Cap descriptions at ~300 words
AI engines parse the full description, but they summarize from the first 200–300 words. Put your unique claims early; dump spec tables later via additionalProperty if needed.
Don't self-review
Aggregating your own reviews into AggregateRating is fine; fabricating them is not. AI engines correlate review volume with external signals (Trustpilot, third-party review platforms). Caught manipulation poisons the whole catalog.
How to Install Product Schema on Your Store
Shopify
- 1Most modern Shopify themes ship with Product schema by default — check your product page source for application/ld+json before adding more.
- 2If your theme lacks schema or generates incomplete schema, edit the product template (sections/main-product.liquid or equivalent).

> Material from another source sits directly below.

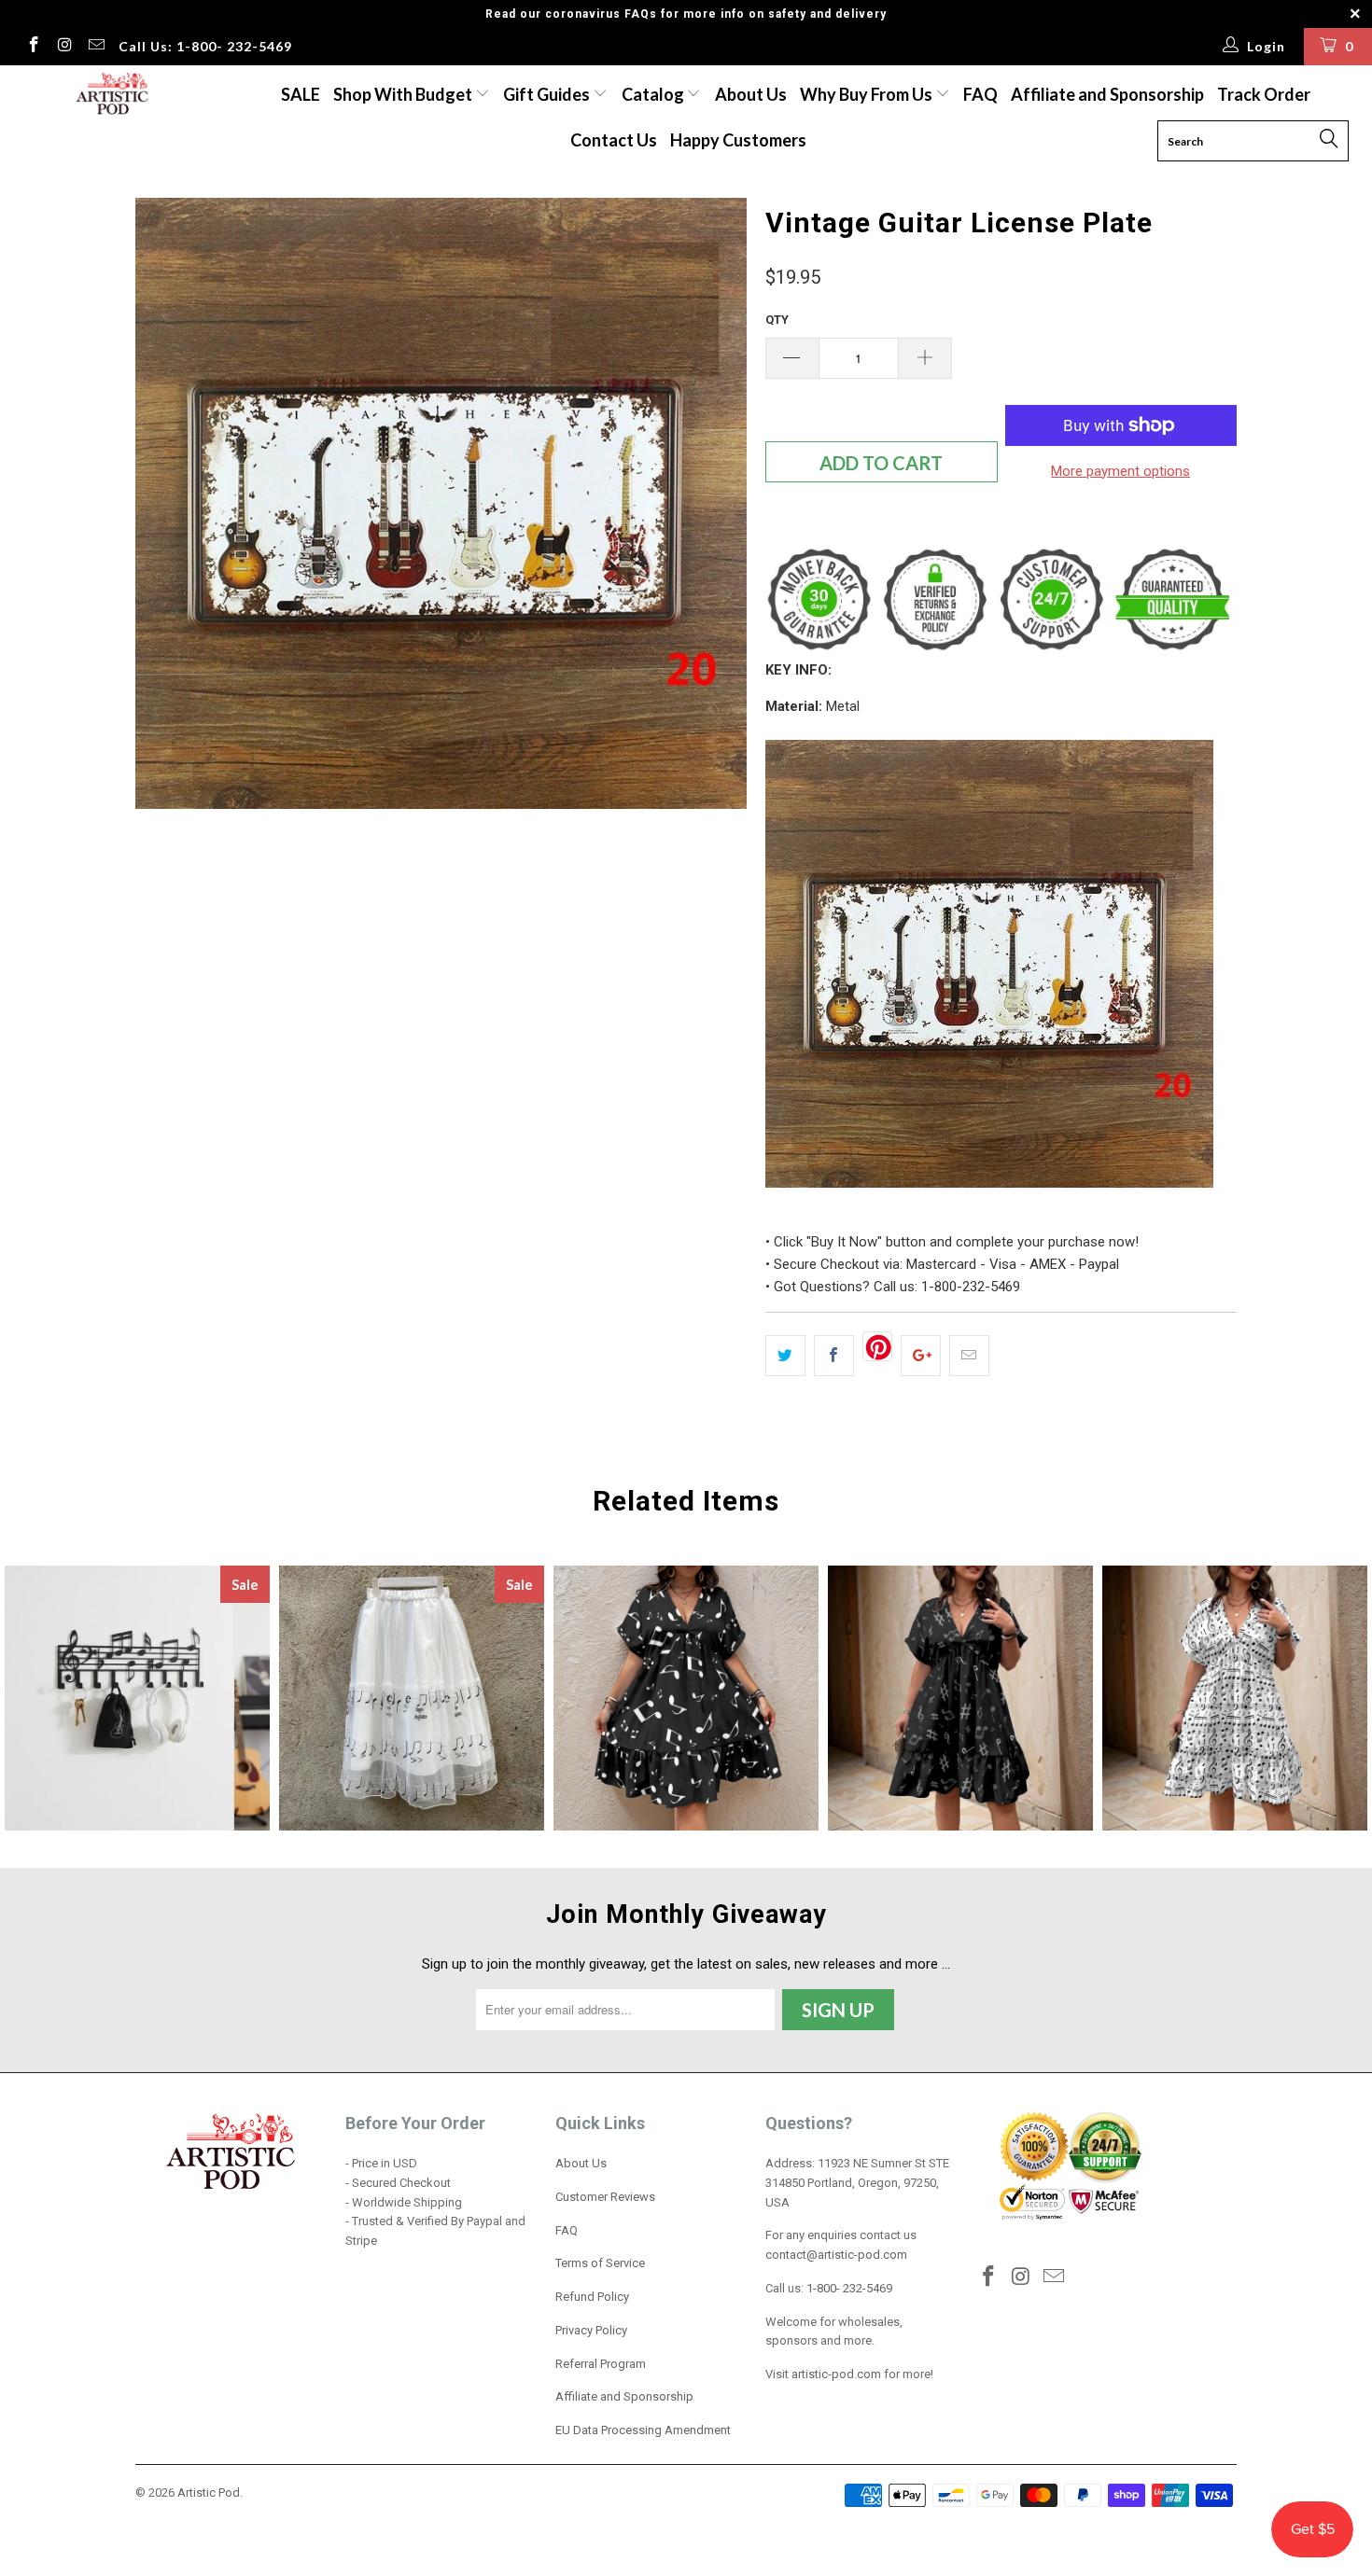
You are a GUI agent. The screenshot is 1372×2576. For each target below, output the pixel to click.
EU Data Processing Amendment (643, 2430)
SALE (300, 94)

- 3Paste the generated JSON-LD and wire in Liquid variables: {{ product.title }}, {{ product.price | money_without_currency }}, etc.
- 4Ensure availability is derived from {{ variant.available }} so it stays in sync with inventory.
- 5Test with Google Rich Results Test on a live product URL.
WooCommerce
- 1WooCommerce outputs default Product schema, but the built-in version often misses AggregateRating and uses generic Offer structure.
- 2Install a schema plugin like Rank Math, Yoast SEO Premium, or SchemaPro to replace WooCommerce's default schema.
- 3In the plugin's schema settings, map ratings from WooCommerce review data and ensure priceCurrency inherits your store currency.
- 4Disable WooCommerce's default schema output (add_filter) to avoid duplicates.
- 5Validate several product URLs covering edge cases: variable products, out-of-stock items, sale prices.
Custom site (Next.js / static HTML)
- 1Build the Product object in JavaScript from your product data source.
- 2Render in a <script type="application/ld+json"> tag using dangerouslySetInnerHTML or the Next.js Head component.
- 3Escape any </script> sequences in string fields to <\/script>.
- 4Invalidate/rebuild the page whenever inventory or price changes — stale SSG schema is a very common mistake.
- 5Run every deploy through the Rich Results Test before promoting.